▶ ABOUT THIS EXERCISE
Skip the pictures. Transcribe the rest of the data below without changing a word.

▶ RECORDS FOR THE TASK
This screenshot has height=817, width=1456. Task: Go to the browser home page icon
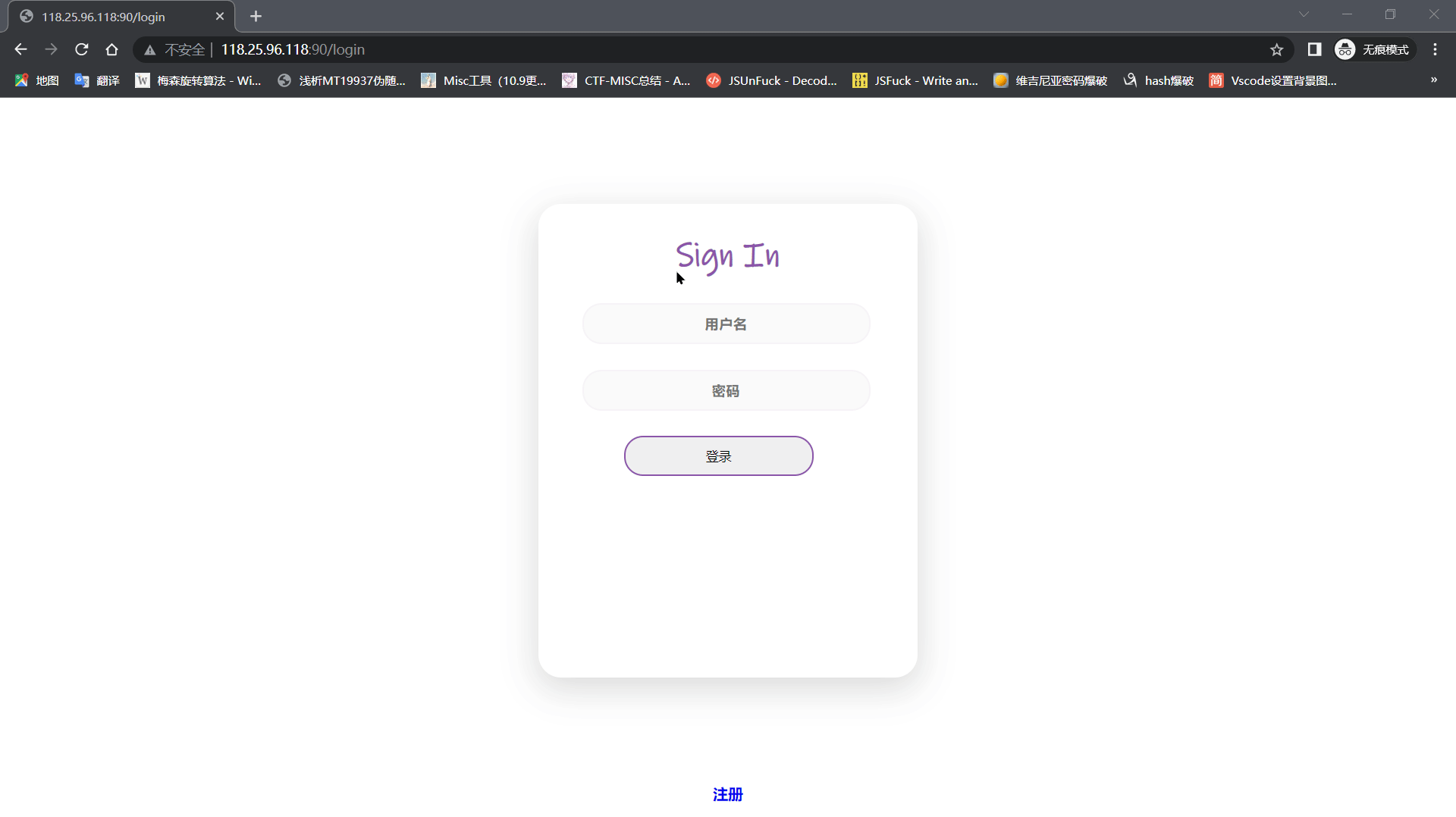(x=112, y=49)
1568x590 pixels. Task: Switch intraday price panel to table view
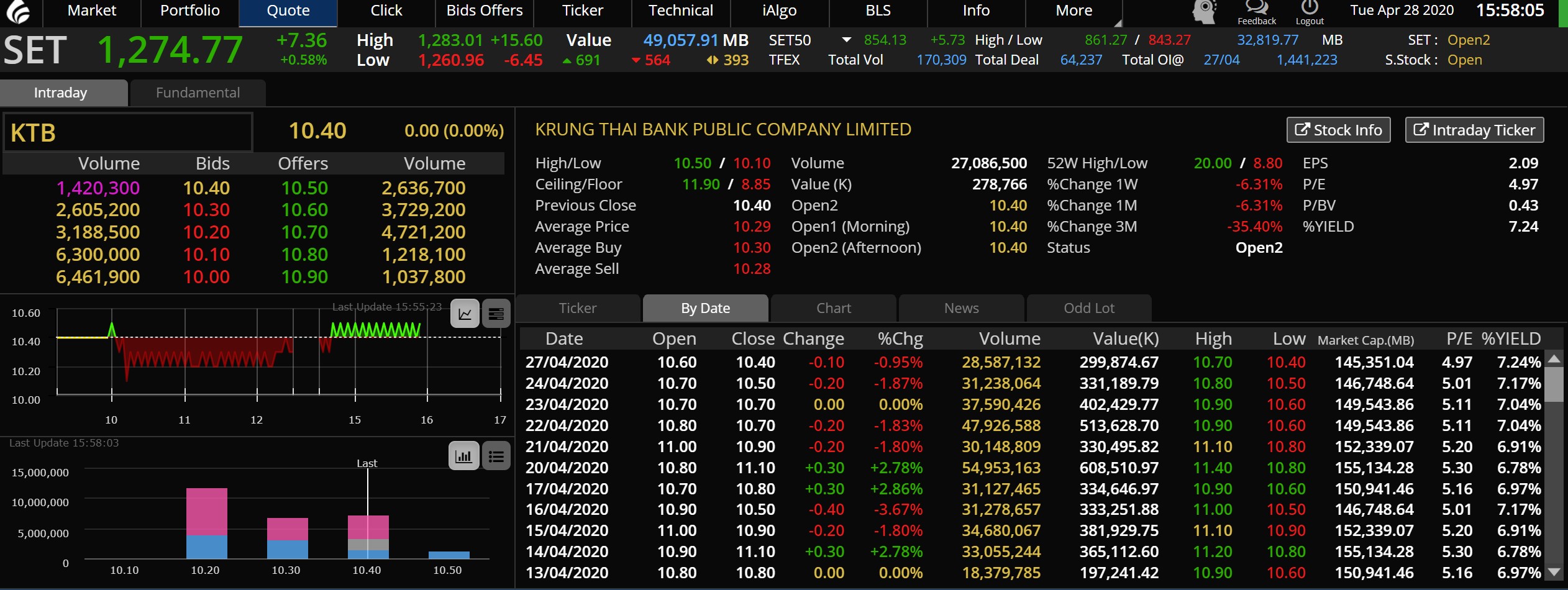[496, 314]
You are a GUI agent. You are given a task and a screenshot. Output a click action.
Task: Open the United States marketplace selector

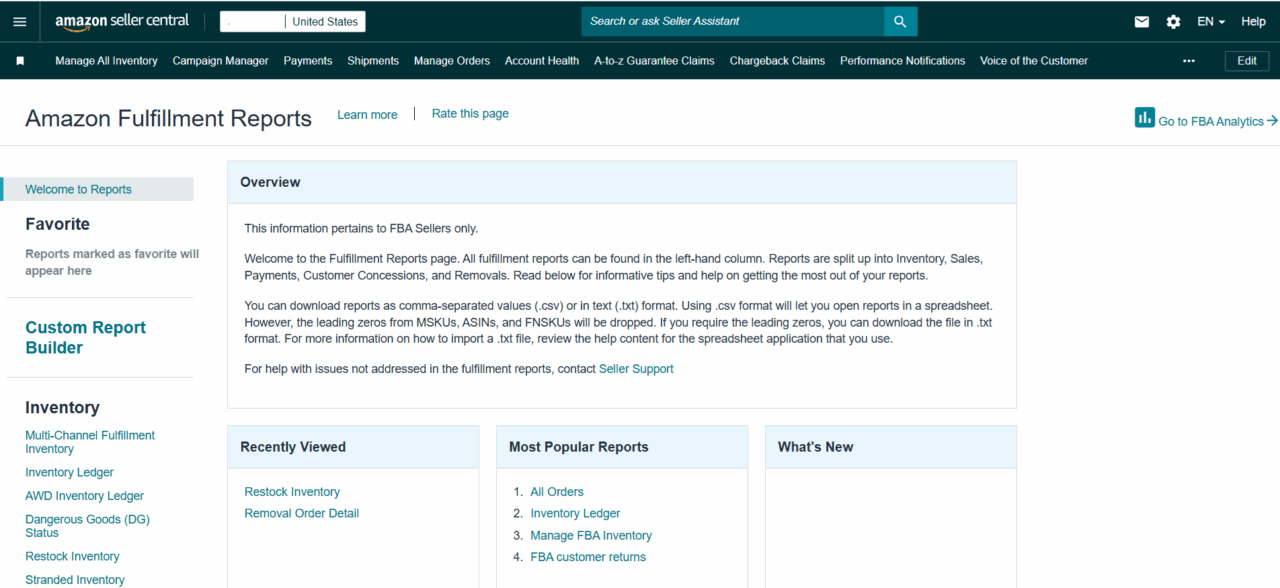(324, 21)
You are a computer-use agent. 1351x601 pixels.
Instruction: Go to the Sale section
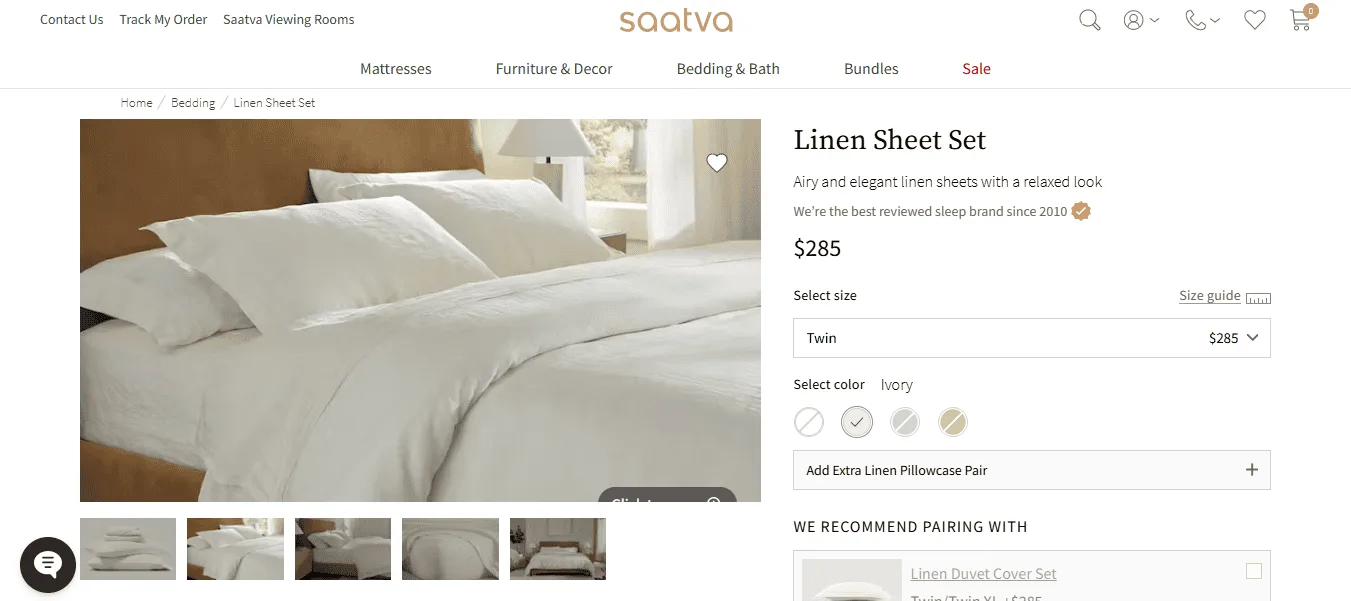click(x=976, y=69)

▶ SOLUTION FOR THIS TASK
This screenshot has height=817, width=1456. Task: Go to the browser home page icon
(x=112, y=49)
1568x590 pixels. Task: Switch intraday price panel to table view
[496, 314]
You are a GUI agent. You are given a task and a screenshot. Output a click action.
Task: Open the United States marketplace selector

(324, 21)
You are a computer-use agent. 1351x601 pixels.
Instruction: Go to the Sale section
click(x=976, y=69)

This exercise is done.